4. Ça allège surtout le portefeuille
Les régimes sont un vrai business ! On ne compte plus le nombre de solutions proposées pour maigrir: produits ‘light’ à toutes les sauces, compléments alimentaires ‘miracles’, produits dérivés de différents régimes, livres de conseils en tous genres…

5. Ça rend obsédé
Quand on est au régime, on pense plus souvent à la nourriture, et cela peut même tourner à l’obsession. On se trouve alors confronté à plus de tentations qu’en temps normal, c’est-à-dire à plus de risques de ‘craquer’ et donc de prendre du poids…

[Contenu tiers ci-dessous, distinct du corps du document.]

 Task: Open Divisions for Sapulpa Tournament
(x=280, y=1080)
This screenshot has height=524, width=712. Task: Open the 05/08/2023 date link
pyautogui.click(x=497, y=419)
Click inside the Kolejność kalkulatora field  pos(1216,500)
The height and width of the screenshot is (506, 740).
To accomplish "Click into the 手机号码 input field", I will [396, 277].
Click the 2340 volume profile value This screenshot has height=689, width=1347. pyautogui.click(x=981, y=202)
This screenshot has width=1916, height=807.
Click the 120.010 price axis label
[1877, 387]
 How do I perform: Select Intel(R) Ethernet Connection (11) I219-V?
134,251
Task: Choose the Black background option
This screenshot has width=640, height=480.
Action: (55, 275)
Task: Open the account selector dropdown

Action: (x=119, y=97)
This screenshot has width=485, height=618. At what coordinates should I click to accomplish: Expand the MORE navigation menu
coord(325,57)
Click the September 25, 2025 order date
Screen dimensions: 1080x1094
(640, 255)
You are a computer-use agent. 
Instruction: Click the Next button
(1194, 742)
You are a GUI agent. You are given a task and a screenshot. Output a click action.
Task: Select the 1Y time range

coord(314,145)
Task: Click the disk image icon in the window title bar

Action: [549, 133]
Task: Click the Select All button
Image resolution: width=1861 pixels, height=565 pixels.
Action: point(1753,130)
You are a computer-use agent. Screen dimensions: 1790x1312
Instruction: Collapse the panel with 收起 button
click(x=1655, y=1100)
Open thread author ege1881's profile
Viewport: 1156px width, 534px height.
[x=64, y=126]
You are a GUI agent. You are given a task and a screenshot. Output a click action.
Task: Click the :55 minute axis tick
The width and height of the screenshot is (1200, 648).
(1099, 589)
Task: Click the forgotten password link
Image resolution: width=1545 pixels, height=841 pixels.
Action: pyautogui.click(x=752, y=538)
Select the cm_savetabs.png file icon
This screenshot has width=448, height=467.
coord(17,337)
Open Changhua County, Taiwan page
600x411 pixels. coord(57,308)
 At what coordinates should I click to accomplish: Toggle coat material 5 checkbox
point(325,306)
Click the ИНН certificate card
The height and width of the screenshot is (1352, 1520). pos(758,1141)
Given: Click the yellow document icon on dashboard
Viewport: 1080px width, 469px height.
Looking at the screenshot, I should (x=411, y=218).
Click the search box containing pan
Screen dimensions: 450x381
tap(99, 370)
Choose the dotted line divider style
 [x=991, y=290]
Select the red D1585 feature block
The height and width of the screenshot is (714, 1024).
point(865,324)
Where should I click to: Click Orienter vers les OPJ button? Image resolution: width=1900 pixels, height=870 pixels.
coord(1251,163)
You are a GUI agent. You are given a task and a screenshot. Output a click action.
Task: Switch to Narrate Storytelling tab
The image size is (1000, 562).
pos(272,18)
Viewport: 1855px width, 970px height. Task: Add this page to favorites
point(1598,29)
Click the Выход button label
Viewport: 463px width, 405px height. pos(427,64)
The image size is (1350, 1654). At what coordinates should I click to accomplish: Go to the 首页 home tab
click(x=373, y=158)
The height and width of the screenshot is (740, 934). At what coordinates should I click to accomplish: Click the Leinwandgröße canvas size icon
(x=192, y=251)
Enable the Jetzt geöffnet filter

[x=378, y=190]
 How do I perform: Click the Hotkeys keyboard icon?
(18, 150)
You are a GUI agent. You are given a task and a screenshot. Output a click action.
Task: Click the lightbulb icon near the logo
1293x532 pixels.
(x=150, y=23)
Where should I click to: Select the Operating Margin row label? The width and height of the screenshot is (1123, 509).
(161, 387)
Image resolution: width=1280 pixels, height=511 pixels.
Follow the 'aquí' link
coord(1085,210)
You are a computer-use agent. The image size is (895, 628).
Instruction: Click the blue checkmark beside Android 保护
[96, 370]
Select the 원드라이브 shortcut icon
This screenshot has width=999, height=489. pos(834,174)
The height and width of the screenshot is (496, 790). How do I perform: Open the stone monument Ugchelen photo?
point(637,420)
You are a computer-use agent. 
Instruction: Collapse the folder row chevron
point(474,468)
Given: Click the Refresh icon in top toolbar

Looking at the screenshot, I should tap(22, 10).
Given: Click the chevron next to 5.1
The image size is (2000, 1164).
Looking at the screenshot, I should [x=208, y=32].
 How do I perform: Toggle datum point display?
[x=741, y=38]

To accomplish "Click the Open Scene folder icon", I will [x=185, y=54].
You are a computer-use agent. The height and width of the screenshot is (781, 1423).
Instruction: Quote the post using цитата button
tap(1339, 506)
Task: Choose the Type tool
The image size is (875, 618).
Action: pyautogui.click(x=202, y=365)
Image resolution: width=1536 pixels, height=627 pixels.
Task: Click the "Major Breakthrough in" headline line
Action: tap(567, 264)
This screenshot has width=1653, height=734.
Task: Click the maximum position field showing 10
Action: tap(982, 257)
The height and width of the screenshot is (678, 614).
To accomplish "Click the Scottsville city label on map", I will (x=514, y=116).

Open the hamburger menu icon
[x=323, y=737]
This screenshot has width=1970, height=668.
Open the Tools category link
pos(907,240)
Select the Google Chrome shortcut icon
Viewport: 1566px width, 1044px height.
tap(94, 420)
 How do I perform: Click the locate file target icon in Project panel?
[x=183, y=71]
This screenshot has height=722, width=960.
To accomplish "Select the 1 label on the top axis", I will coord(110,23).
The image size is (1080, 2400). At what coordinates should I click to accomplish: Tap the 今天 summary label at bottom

6. Ça fait parfois manger plus !
On se frustre tellement avec la nourriture que toute une série de situations et d’émotions (joie, stress, déprime, fatigue, colère…) nous donnent une seule envie : bouffer !

7. Obsession chez les parents, déséquilibre chez les enfants
Les régimes, qu’ils soient suivis par les enfants ou par les parents, ont tendance à favoriser la prise de poids chez les jeunes.

8. C’est pas vraiment bon pour la santé
L’objectif d’un régime, c’est l’amaigrissement, pas la santé. Et beaucoup de régimes peuvent susciter des déséquilibres dans le corps, surtout s’ils sont pratiqués de manière sévère et/ou prolongée: déficit en vitamines, diminution de la masse osseuse, troubles du rythme cardiaque…

9. Y a pas de mal à avoir des rondeurs
La plupart des gens qui se sentent trop gros ne sont en fait pas en surpoids d’un point de vue médical, et encore moins obèses. La volonté de maigrir est souvent d’ordre esthétique: il faut correspondre à l’idéal de minceur valorisé dans nos sociétés.

10. Manger, c’est bon pour le moral
Au fond, vous le savez bien, hein ? Manger quelque chose de bon, ça détend, ça fait plaisir, ça réconforte. Surtout quand on partage un bon repas avec ceux qu’on aime.

Le site Internet de la campagne, http://www.voyonslarge.be interroge le regard que notre société pose sur les rondeurs et propose une série de références pour approfondir la réflexion. Un sondage express demande aux visiteurs du site s’ils ont déjà fait régime, jamais, parfois ou souvent : résultat implacable à défaut d’être surprenant !
Le site est complété par une page Facebook qui permet la diffusion régulière d’informations et invite les internautes à interagir, donner leur avis, partager des témoignages, etc.
Une vidéo de 10 minutes, réalisée en collaboration avec le Magic Land Théâtre, ironise à propos des régimes et de leur conséquence sur notre bien-être. Elle est visible sur le site de la campagne.